Though cloud cost control emerged as an enterprise priority this year, most cloud customers did not associate lower price-per-unit or purchasing convenience with their primary provider.
Instead, Forrester research finds, companies valued public cloud providers for the security and compliance, reliability and technical capabilities they afforded. The analyst firm aggregated several surveys of between 600 and 2,000 enterprise cloud decision-makers conducted throughout the year.
Some organizations preferred cloud’s usage-based operational expenditure model over the capital expenditures on-prem infrastructure requires, Forrester found.
Cloud is sticky.
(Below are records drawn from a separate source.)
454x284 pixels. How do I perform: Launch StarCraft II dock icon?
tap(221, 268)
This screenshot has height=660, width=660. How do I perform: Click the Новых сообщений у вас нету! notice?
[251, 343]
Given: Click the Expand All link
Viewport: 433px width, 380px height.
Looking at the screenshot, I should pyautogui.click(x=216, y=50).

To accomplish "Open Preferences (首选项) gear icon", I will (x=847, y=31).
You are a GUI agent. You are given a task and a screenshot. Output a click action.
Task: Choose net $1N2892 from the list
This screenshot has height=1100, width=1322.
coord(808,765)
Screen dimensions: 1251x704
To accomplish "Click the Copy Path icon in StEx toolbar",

Once an organization migrates vital data and workloads to a particular vendor’s infrastructure, backtracking can mean dealing with egress fees, workforce retraining and application restructuring.
“People aren't generally shutting down operations on one cloud and moving to another,” Forrester Principal Analyst Lee Sustar said.
While most companies are happy with their current cloud provider, nearly two-thirds of respondents expect to adopt multicloud strategies as spending on the technology increases.
Nearly 9 in 10 respondents said their company was either satisfied with its current cloud plan or evaluating alternate services from the same provider rather than looking to move current workloads to a competing vendor.
Multicloud maturation
Rather than second-guessing prior cloud decisions, large companies and their procurement teams are shopping around for specific features and capabilities, weighing options for the next round of migrations.
McDonald’s leveraged AWS data and machine learning to upgrade its drive-thru capabilities two years ago and partnered with Google Cloud this week to bring edge computing analytics into thousands of its restaurants, citing customer and staff experience enhancements.
“Organizations no longer define themselves as an AWS shop or an Azure shop or Google shop,” Sustar told CIO Dive. “They say, ‘we are the cloud team for this organization and the various cloud providers are suppliers to us that we may change over time — or we may add new ones.’”
Honda America turned to Microsoft’s Azure OpenAI Service for its cloud-based generative AI needs earlier this year after leaning on AWS to optimize its content delivery network globally last year.
“Microsoft has made it attractive to move [on-prem] Microsoft workloads into Azure for many reasons, and the customer gets some capabilities that they otherwise might not have by going into Azure,” Sustar said. “But that same customer may have AWS as their primary cloud. So they've become multicloud, whether they intended to or not.”
Cost may not even be a top priority, Sustar said.
“You don’t go into cloud to save money,” said Sustar. “You go into cloud for speed, scale and agility.”
Three-quarters of respondents said their organization increased investment in public cloud this year, but there was no consensus around the impetus among IT decision-makers.
Outsourcing server and storage ownership, strengthening regulatory compliance, shoring up disaster recovery, improving security and enhancing software development processes were cited by roughly one-quarter of respondents as motivation for further adoption.
“It's very difficult for most organizations to have the kind of resilience, performance and technical capabilities that a big public cloud can offer — those are all characteristics of the major cloud providers,” Sustar said.